---- Supplied information

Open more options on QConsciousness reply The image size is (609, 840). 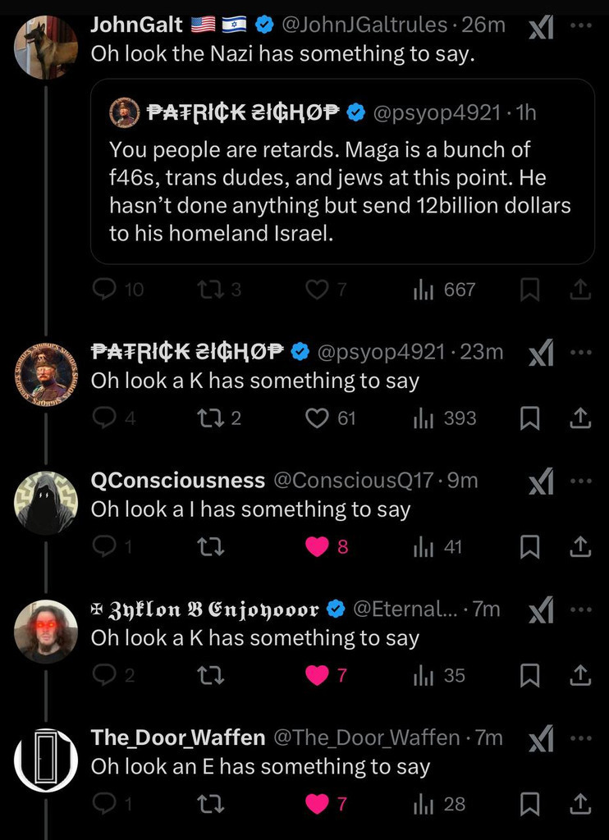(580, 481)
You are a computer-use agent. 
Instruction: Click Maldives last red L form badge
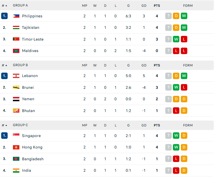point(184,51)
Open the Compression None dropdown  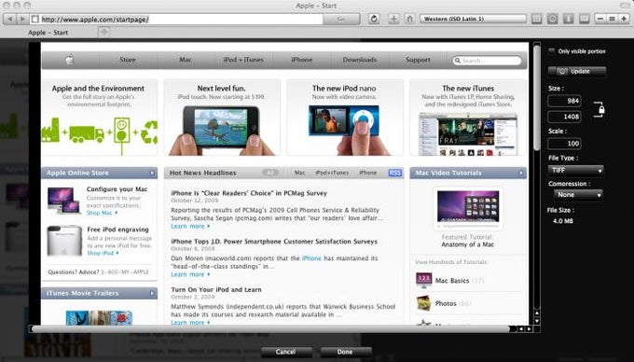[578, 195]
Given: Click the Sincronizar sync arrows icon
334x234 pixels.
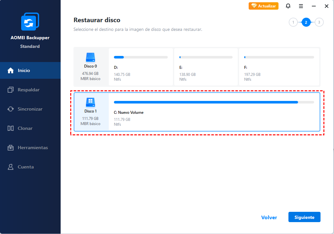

--------
---- Supplied information

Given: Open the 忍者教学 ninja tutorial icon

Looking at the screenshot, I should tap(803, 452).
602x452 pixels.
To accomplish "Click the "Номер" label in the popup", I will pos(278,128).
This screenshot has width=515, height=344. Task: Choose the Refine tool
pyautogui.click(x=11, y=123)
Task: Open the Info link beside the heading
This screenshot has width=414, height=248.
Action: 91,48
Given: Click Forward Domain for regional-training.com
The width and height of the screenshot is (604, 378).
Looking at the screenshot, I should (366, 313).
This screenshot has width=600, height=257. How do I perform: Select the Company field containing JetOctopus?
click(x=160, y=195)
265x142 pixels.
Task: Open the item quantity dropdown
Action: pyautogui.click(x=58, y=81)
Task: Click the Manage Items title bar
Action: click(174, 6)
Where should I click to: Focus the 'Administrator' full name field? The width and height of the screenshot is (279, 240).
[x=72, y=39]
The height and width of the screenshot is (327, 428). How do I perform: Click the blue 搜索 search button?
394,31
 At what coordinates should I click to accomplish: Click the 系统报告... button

--------

* **Your goal**:
Report every line of the data above that contains the string "accomplish" by copying it in full.

* **Output**:
To accomplish "Click the "Номер" label in the popup", I will pos(278,128).
 At what coordinates should I click to accomplish: Click the 系统报告... button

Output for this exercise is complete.